Word for word, copy the line containing "605x380 pixels." and each line after it in the records below, ending with the last line.
Material provided section start
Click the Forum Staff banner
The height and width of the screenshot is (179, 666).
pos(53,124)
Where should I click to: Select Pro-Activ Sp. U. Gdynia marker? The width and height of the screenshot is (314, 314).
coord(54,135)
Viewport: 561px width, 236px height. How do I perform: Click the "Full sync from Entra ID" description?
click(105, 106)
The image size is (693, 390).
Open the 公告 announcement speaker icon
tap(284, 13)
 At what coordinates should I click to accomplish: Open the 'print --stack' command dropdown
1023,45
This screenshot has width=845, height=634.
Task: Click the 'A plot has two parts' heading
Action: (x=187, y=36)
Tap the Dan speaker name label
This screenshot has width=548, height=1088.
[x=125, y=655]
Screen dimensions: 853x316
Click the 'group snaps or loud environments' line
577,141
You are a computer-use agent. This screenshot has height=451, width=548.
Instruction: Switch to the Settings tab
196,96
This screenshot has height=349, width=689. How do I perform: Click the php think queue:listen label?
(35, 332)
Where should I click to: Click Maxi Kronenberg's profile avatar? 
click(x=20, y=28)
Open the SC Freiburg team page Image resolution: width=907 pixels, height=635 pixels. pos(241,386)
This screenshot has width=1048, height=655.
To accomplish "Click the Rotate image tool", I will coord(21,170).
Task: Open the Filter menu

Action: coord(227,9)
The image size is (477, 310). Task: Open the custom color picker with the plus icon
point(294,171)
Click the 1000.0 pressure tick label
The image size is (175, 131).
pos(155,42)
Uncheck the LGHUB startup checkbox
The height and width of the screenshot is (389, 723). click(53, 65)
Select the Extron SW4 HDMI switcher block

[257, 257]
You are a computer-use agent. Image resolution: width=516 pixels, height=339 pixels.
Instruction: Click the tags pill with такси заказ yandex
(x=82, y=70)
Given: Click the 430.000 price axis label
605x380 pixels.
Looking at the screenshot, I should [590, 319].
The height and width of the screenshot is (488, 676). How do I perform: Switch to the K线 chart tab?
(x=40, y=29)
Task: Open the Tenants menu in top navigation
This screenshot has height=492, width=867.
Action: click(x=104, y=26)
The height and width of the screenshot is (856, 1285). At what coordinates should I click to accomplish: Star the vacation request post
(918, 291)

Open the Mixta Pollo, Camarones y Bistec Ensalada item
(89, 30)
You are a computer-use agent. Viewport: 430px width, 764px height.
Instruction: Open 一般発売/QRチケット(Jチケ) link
Material provided section end
Output for this task:
605x380 pixels.
Looking at the screenshot, I should [590, 319].
The height and width of the screenshot is (488, 676). How do I perform: Switch to the K线 chart tab?
(x=40, y=29)
Task: Open the Tenants menu in top navigation
This screenshot has height=492, width=867.
Action: click(x=104, y=26)
The height and width of the screenshot is (856, 1285). At what coordinates should I click to accomplish: Star the vacation request post
(918, 291)

Open the Mixta Pollo, Camarones y Bistec Ensalada item
(89, 30)
You are a computer-use agent. Viewport: 430px width, 764px height.
Instruction: Open 一般発売/QRチケット(Jチケ) link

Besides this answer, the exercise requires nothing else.